### CONSIGNES À SUIVRE
Poursuivez l'article sur les avantages fiscaux qu'Amazon doit rembourser au Luxembourg, en reprenant juste après sa dernière phrase.

### EXTRAIT DU TEXTE
----

La Direction générale de la concurrence de la Commission européenne vient d'ordonner à Amazon.com de rembourser au Luxembourg environ 250 millions d'euros d'avantages fiscaux perçus de façon indue depuis 2003. Or, cette décision pourrait embarrasser un peu plus Jean-Claude Juncker, à la tête de l'institution européenne, souligne La Tribune. Selon des documents révélés le 2 janvier 2017 par le journal The Guardian et le Consortium International de Journalistes d'Investigation (ICIJ), le Président de la Commission européenne, ex-Premier ministre du Luxembourg de 1995 à 2013, aurait empêché l'UE de lutter contre l'évasion fiscale lorsqu'il était à la tête de son pays.
«La responsabilité de Juncker est directement engagée. Il semble qu'il essaie de faire oublier ce passage, puisqu'il laisse opérer madame Vestager, la commissaire européenne chargée de la concurrence qui mène les opérations contre les multinationales», a affirmé à Sputnik Thomas Coutrot, coprésident de l'Association pour la taxation des transactions financières et l'action citoyenne (ATTAC).
D'après lui, si l'affaire se résout positivement, ce sera une bonne nouvelle pour les Européens, le contribuable récupérant dans ce cas plus d'argent de la part des multinationales. Toujours est-il que l'affaire ne «se concrétise pas» pour l'instant, a-t-il tenu à souligner.

----

### EXTRAIT DES DONNÉES
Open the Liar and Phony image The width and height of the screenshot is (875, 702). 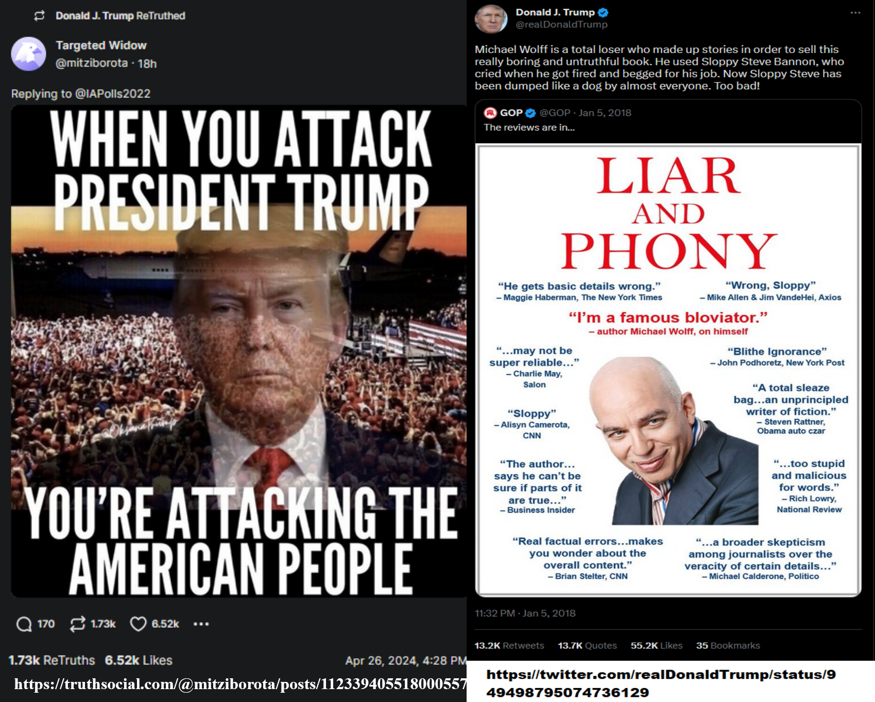click(668, 370)
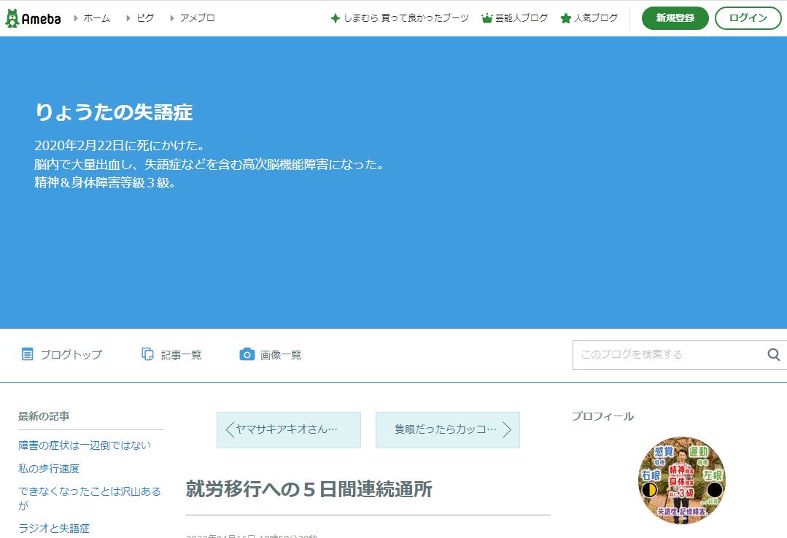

----

### VOTRE RÉPONSE
Quoi qu'il en soit, «les conséquences de cette application du droit sont paradoxales: si la Commission européenne parvient à démontrer que les sommes sont dues par ces sociétés, elles seront versées non pas à l'UE, mais à l'État qui a mis en place ce dispositif particulièrement avantageux pour les sociétés. (…) On raisonne en droit de la concurrence, on ne raisonne pas en loyauté des États», a de son côté indiqué Eric Alt, vice-président de l'association Anticor et administrateur de l'association Sherpa.
Au demeurant, il a ajouté que les entreprises n'étaient pas d'accord avec la version de la Commission et que c'était la Cour qui devait se prononcer à ce sujet dans un an.
«Si la Cour confirme la décision de la Commission, on verra s'il y a d'autres conséquences que le reversement aux États des sommes. (…) La Commission ne raisonne pas sur la concurrence fiscale déloyale ou agressive que le Luxembourg mènerait face aux autres états. (…) Pour l'instant, la position du Luxembourg ou de l'Irlande n'est pas fondamentalement remis en cause et l'impôt sur les sociétés est loin d'être unifié pour l'ensemble des États-membres», a souligné Alt.
D'après lui, cela dépendrait en premier lieu de «la volonté politique des États et du rapport de forces entre les États «fiscalement normaux», à savoir l'Allemagne, la France, l'Italie, par rapport aux États qui jouent de cette concurrence fiscale».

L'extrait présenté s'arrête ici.